- **Task goal**
Out of the records below, copy all lines in which the word "computer" occurs.

[Stored records]
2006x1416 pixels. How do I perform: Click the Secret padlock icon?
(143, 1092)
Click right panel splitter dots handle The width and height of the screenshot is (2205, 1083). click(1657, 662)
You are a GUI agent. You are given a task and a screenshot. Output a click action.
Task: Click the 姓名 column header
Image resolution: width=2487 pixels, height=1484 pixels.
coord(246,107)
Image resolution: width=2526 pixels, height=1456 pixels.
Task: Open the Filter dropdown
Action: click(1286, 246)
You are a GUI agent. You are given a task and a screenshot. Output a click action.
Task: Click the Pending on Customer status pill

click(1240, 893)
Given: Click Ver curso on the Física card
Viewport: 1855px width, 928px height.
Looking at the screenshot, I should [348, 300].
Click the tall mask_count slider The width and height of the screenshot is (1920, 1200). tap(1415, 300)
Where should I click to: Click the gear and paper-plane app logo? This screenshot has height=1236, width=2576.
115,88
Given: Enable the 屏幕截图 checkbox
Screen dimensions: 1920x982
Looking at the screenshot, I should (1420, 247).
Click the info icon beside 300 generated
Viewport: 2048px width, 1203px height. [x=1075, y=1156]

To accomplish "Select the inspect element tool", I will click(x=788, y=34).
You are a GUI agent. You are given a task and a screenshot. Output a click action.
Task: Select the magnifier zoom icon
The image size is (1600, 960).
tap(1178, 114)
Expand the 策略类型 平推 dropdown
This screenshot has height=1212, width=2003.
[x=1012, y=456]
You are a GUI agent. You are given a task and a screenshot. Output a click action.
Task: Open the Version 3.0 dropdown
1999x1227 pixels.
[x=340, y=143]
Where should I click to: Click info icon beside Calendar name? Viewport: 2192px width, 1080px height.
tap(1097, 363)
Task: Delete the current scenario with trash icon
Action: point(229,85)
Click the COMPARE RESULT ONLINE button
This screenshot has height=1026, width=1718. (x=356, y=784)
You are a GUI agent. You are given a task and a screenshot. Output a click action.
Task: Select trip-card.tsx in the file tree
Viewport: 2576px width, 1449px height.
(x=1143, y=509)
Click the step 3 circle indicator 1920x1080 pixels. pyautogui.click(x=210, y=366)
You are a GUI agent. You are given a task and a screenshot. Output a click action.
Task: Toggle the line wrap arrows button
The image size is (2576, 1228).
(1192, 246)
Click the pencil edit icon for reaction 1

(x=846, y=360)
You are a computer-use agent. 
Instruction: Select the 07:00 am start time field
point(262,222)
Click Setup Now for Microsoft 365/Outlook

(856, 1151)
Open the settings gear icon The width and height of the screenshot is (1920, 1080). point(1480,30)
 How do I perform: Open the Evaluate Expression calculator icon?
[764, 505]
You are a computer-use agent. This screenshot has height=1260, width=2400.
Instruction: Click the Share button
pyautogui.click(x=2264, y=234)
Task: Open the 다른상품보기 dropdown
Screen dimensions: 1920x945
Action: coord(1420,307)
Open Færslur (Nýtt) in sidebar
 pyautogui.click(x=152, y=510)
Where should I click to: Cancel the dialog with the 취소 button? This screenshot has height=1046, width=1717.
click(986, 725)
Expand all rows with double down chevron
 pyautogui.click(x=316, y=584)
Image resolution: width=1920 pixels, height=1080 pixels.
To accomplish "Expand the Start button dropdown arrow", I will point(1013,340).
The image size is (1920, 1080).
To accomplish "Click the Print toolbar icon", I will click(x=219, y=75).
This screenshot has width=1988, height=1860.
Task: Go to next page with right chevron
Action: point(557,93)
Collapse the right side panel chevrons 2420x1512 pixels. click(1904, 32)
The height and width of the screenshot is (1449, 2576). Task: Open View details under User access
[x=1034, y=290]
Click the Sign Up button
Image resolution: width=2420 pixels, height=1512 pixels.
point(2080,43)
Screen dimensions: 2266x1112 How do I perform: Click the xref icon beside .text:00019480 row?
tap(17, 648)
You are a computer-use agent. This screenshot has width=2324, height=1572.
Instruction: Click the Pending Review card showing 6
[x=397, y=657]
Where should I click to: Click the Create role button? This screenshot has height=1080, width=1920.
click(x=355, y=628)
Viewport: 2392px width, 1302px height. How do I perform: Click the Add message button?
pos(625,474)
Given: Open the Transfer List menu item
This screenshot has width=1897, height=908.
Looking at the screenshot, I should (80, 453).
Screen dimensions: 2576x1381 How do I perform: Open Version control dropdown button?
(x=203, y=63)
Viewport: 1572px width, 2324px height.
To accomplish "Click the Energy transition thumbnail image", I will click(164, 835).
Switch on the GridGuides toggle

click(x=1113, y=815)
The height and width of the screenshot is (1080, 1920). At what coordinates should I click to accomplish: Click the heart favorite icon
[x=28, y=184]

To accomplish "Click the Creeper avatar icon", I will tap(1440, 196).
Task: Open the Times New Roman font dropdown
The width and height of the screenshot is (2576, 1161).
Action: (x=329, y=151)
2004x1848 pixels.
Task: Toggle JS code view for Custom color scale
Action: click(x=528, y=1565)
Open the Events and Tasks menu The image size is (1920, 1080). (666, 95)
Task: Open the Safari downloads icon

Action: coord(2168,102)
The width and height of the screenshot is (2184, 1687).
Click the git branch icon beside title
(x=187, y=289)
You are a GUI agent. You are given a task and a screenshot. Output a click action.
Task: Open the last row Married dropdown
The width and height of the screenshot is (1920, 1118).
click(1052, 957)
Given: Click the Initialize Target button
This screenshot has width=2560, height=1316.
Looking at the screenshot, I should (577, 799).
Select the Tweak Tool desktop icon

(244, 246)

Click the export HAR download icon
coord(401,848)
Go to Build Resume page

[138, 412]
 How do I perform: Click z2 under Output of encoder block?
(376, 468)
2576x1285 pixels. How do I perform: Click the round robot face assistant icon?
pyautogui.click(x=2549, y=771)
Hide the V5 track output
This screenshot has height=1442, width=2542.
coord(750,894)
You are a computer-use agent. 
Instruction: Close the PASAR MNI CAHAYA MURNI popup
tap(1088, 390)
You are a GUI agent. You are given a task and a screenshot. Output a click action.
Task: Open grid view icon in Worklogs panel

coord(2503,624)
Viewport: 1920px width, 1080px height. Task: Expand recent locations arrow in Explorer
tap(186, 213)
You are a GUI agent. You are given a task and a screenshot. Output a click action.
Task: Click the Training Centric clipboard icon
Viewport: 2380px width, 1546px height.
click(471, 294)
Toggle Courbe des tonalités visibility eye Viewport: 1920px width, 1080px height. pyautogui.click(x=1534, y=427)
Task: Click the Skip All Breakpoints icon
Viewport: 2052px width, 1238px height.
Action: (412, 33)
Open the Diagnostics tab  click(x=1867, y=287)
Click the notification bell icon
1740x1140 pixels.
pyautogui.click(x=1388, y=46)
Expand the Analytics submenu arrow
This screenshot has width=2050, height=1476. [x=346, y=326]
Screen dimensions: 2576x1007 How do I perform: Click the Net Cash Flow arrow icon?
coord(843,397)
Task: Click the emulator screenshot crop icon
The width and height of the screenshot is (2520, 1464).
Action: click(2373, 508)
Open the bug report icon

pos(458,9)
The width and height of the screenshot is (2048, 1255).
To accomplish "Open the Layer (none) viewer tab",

- **Completed exercise**
You are a computer-use agent. 
You are a computer-use agent. This screenshot has height=1260, width=2400.
You are a computer-use agent. This screenshot has width=2324, height=1572.
You are a computer-use agent. 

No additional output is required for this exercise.